### PROBLEM DETAILS
Edit the items below by replacing "search string" with "search text" and leaving everything else unchanged. Omit the pictures from your answer.

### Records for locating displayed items
— Start —

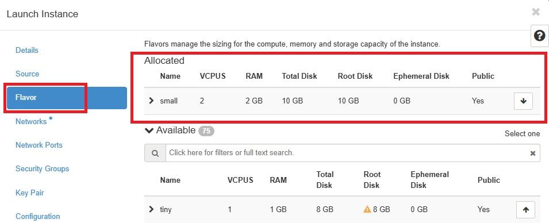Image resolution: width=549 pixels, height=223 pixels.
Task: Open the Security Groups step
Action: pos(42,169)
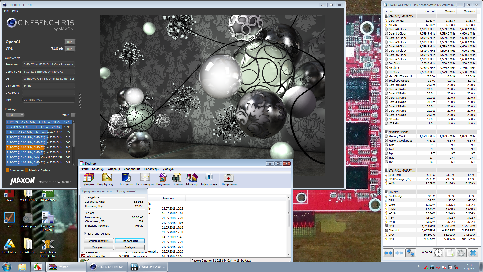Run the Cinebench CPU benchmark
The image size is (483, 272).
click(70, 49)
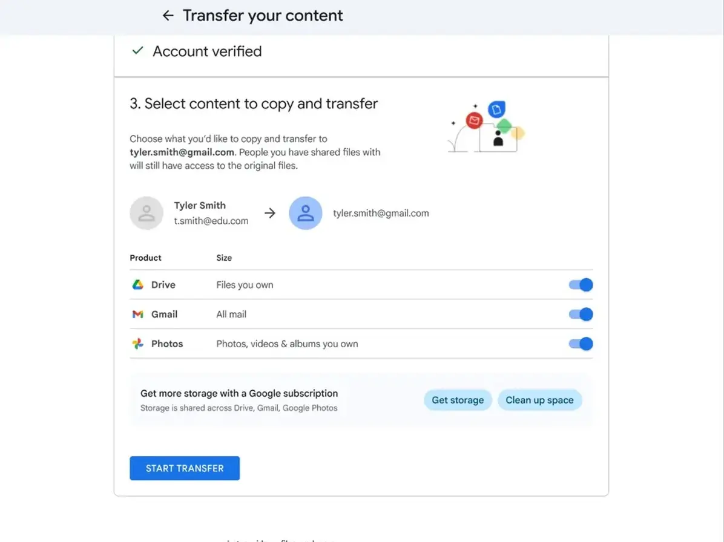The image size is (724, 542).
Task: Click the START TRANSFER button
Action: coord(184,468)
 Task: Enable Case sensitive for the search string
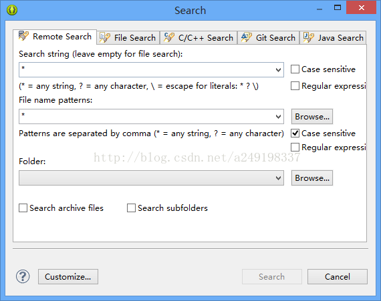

— End —

### CORRECT RESULT
Image resolution: width=549 pixels, height=223 pixels.
Task: Open the Security Groups step
Action: pos(42,169)
Run the Cinebench CPU benchmark
The image size is (483, 272).
click(70, 49)
The image size is (724, 542).
Task: Click the START TRANSFER button
Action: coord(184,468)
 Task: Enable Case sensitive for the search text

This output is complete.